Violence is the true test of a comic just as sex is the true test of prose fiction (which is probably why they have the bad sex prize). The early comics and those that came out in the Golden Age thrived on onomatopoeic words to depict violence — you know, the biff, bam kind accompanied by a suitably coloured starburst. That’s not very different from what most animation movies made in the Loony Tunes mould used and it gave these early comics a distinctly juvenile feel (never mind that reams have since been written about how violent these and early animation features really were).
Masters of violence (top to bottom) Brian Azzarello’s High Water; Garth Ennis’ Enemy Ace and Frank Miller’s Sin City.
It wasn’t until comics got serious — this happened sometime in the early- to mid-1980s — that the portrayal of violence in them became an art form in itself.

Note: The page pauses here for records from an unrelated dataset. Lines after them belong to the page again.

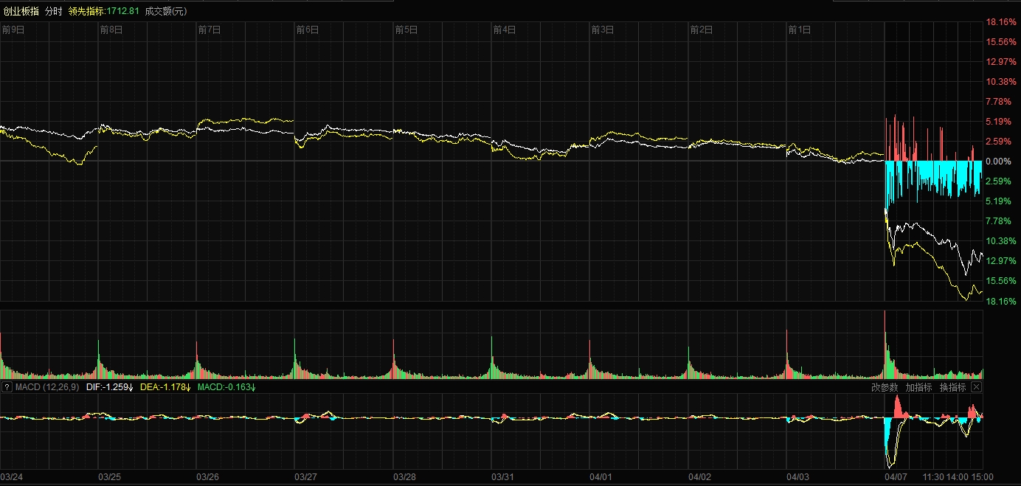Click the 前5日 day header
The image size is (1021, 486).
coord(406,30)
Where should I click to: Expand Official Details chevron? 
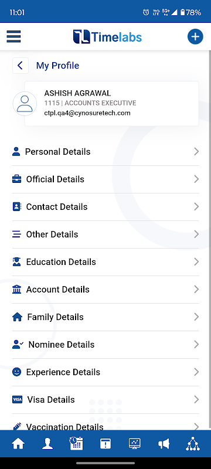tap(196, 179)
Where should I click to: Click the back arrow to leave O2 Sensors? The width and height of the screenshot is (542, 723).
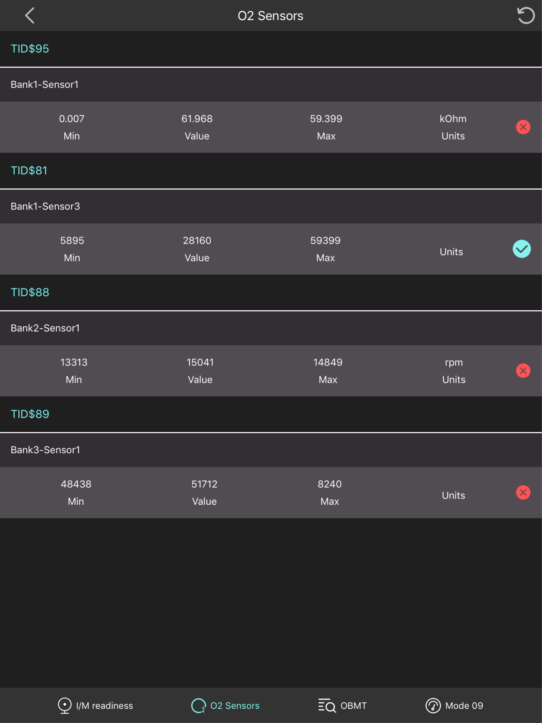[30, 15]
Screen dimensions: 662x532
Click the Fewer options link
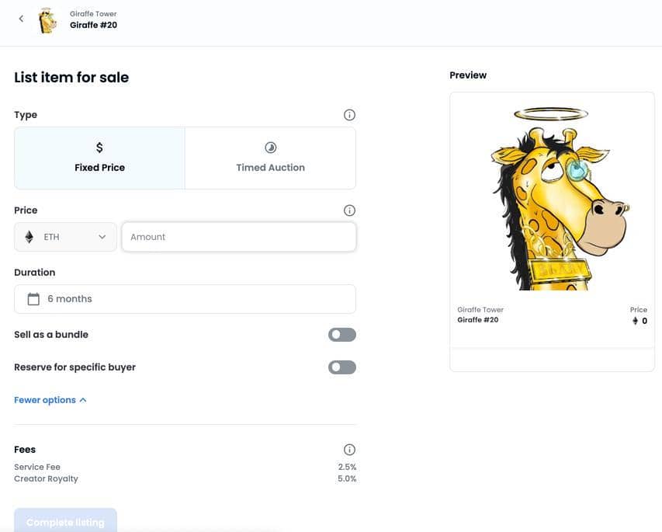click(x=44, y=399)
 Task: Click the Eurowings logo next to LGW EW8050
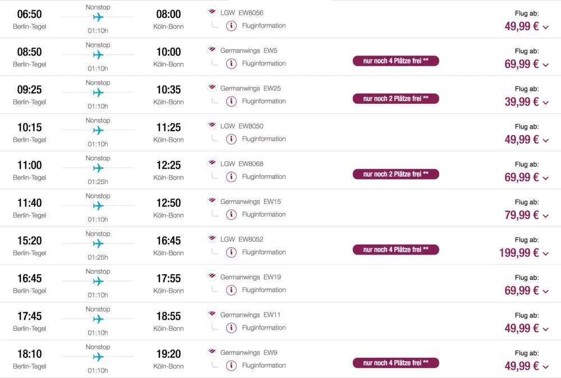[212, 125]
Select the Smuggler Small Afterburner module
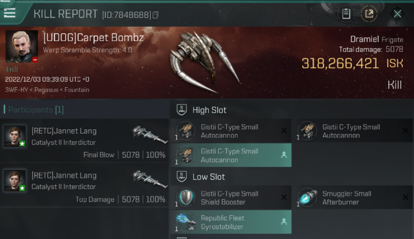 pos(353,198)
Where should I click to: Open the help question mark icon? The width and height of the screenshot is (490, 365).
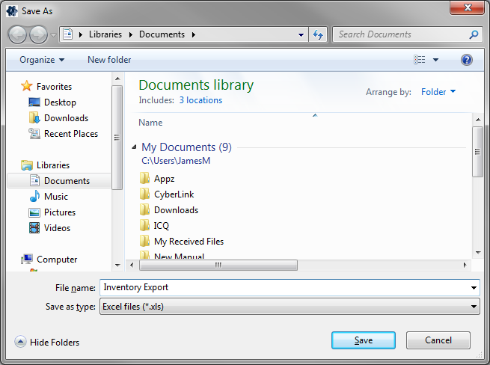467,60
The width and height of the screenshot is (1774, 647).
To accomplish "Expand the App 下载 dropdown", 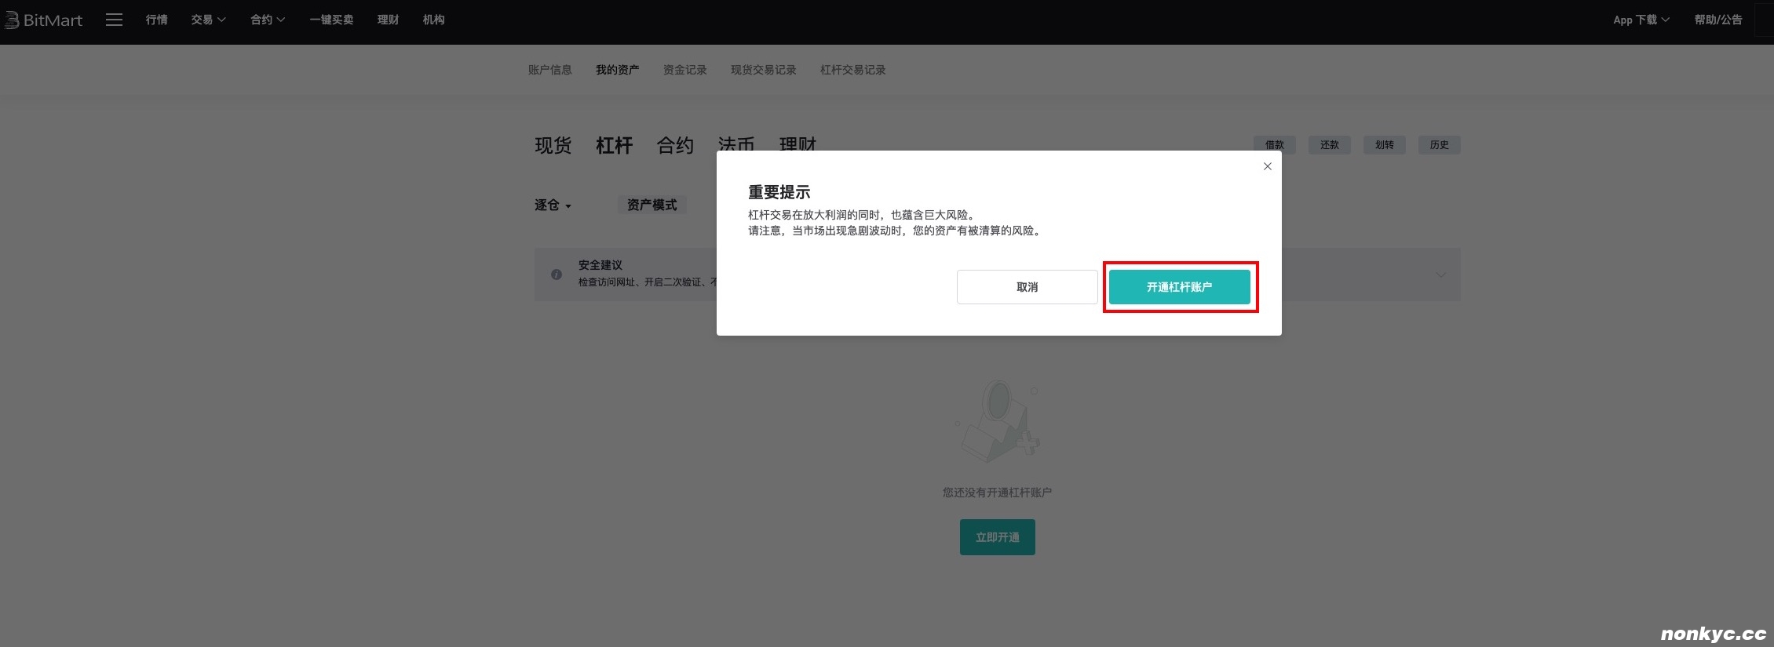I will point(1641,20).
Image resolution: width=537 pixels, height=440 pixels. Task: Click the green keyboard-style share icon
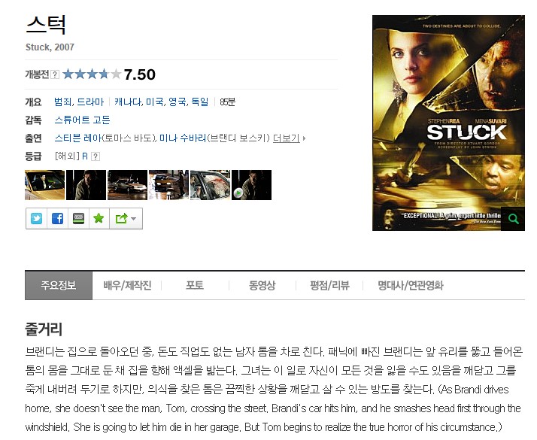78,218
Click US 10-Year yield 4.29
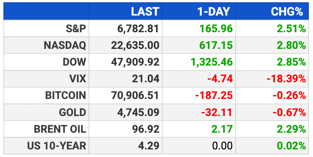Viewport: 313px width, 157px height. (x=149, y=146)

This week’s CF is a homage to violence in comics.
It would be wrong to assume that the portrayal of violence in comics has to do with the illustrators and colourists — wrong, but entirely understandable. Violence has to be written into scripts before it can be portrayed. And no one does it better than Garth Ennis, Brian Azzarello, and Frank Miller. All three writers have appeared in CF before and, coincidentally, all three have authored their share of Batman books (and CF, as regular readers may have guessed, is partial to Batman).
Ennis is best known, however, for his Preacher series, Azzarello for the 100 Bullets franchise, and Miller for his Sin City books. This writer would stick with Sin City to demonstrate Miller’s proficiency in portraying violence but for Ennis he picks Enemy Ace, a little-known book about a German pilot, and for Azzarello, he’d pick one of the Constantine Books the man wrote.
Ennis, simply put, is the master of dismembered limbs, gouged-out eyes, and trailing entrails. Miller is Miller, and his books, when it comes to violence, are the comic book equivalents of John Woo’s movies. The violence is brutal, unexpected, and wonderfully choreographed (so much so that you can hear the bass twanging in the background when an axe cleaves its way through someone’s skull).
This columnist’s favourite, though, would have to be Azzarello. That’s because the violence in his books is as graphic and brutal as it is in anything Miller or Ennis have written. It is also accompanied by a sense of menace that few writers have been able to capture.